# Text extract start

Under the Austrian Federal Cartel Act, the Merger cannot be completed until Parent files a notification with the Austrian competition authority and the applicable phase one review period has expired or an approval decision has been issued. Parent filed a notification with the Austrian competition authority on May 23, 2024. A transaction notifiable under the Austrian Federal Cartel Act may not be completed until the expiration of a four-week review period, which is extendable at the notifying party's request by up to two calendar weeks, following the Parent's filing (phase one) or the issuance of an approval decision by the Austrian competition authority. Austrian merger control clearance was received on June 21, 2024.
Parent and Purchaser, on the one hand, and Squarespace (and its subsidiaries, if applicable) have each agreed to use its respective reasonable best efforts to (1) supply (or cause the other to be supplied) with any additional information that reasonably may be required or requested by the FTC, the DOJ or the governmental authorities of any other applicable jurisdiction in which any such filing is made, and (2) take all action necessary to, as soon as practicable, (a) cause the expiration or termination of the applicable waiting periods pursuant to the HSR Act and any other antitrust laws applicable to the Merger and (b) obtain any required consents pursuant to any antitrust laws applicable to the Merger.
At any time before or after consummation of the Merger, notwithstanding the termination of the waiting period under the HSR Act, the FTC, the DOJ or foreign governmental authorities of any other applicable jurisdiction could take such action under the antitrust laws as it deems necessary or desirable, including seeking to enjoin the completion of the Merger, seeking divestiture of substantial assets of the parties or requiring the parties to license, or hold separate, assets or terminate existing relationships and contractual rights. At any time before or after the completion of the Merger, and notwithstanding the termination of the waiting period under the HSR Act, any state could take such action under its antitrust laws as it deems necessary or desirable. Such action could include seeking to enjoin the completion of the Merger or seeking divestiture of substantial assets of Squarespace or Parent. Private parties may also seek to take legal action under the antitrust laws under certain circumstances.

# Text extract end
# Entries shown start

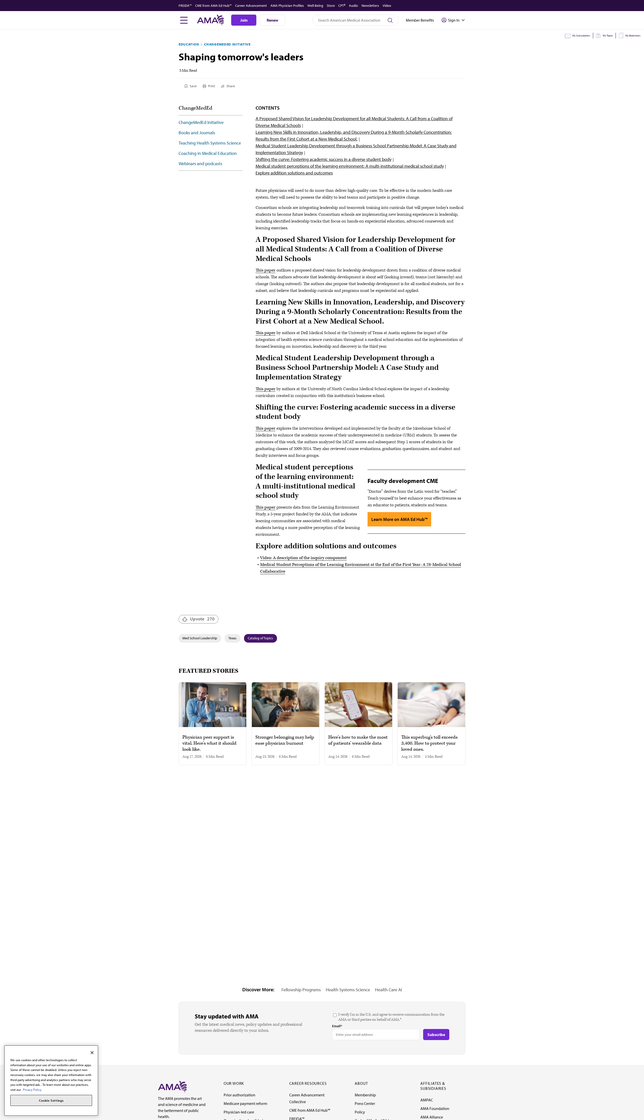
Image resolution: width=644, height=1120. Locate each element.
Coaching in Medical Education (208, 153)
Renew (272, 20)
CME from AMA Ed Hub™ (213, 5)
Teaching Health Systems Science (210, 143)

# Entries shown end

## What is asked:
a - Give the passage on antitrust review of the merger again in full, word for word.
b - Rewrite the records above with "Locate" changed to "Find" and every other part kept the same. Omit the pictures from your answer.

## Responses for each task:
a -
Under the Austrian Federal Cartel Act, the Merger cannot be completed until Parent files a notification with the Austrian competition authority and the applicable phase one review period has expired or an approval decision has been issued. Parent filed a notification with the Austrian competition authority on May 23, 2024. A transaction notifiable under the Austrian Federal Cartel Act may not be completed until the expiration of a four-week review period, which is extendable at the notifying party's request by up to two calendar weeks, following the Parent's filing (phase one) or the issuance of an approval decision by the Austrian competition authority. Austrian merger control clearance was received on June 21, 2024.
Parent and Purchaser, on the one hand, and Squarespace (and its subsidiaries, if applicable) have each agreed to use its respective reasonable best efforts to (1) supply (or cause the other to be supplied) with any additional information that reasonably may be required or requested by the FTC, the DOJ or the governmental authorities of any other applicable jurisdiction in which any such filing is made, and (2) take all action necessary to, as soon as practicable, (a) cause the expiration or termination of the applicable waiting periods pursuant to the HSR Act and any other antitrust laws applicable to the Merger and (b) obtain any required consents pursuant to any antitrust laws applicable to the Merger.
At any time before or after consummation of the Merger, notwithstanding the termination of the waiting period under the HSR Act, the FTC, the DOJ or foreign governmental authorities of any other applicable jurisdiction could take such action under the antitrust laws as it deems necessary or desirable, including seeking to enjoin the completion of the Merger, seeking divestiture of substantial assets of the parties or requiring the parties to license, or hold separate, assets or terminate existing relationships and contractual rights. At any time before or after the completion of the Merger, and notwithstanding the termination of the waiting period under the HSR Act, any state could take such action under its antitrust laws as it deems necessary or desirable. Such action could include seeking to enjoin the completion of the Merger or seeking divestiture of substantial assets of Squarespace or Parent. Private parties may also seek to take legal action under the antitrust laws under certain circumstances.

b -
Image resolution: width=644, height=1120. Find each element.
Coaching in Medical Education (208, 153)
Renew (272, 20)
CME from AMA Ed Hub™ (213, 5)
Teaching Health Systems Science (210, 143)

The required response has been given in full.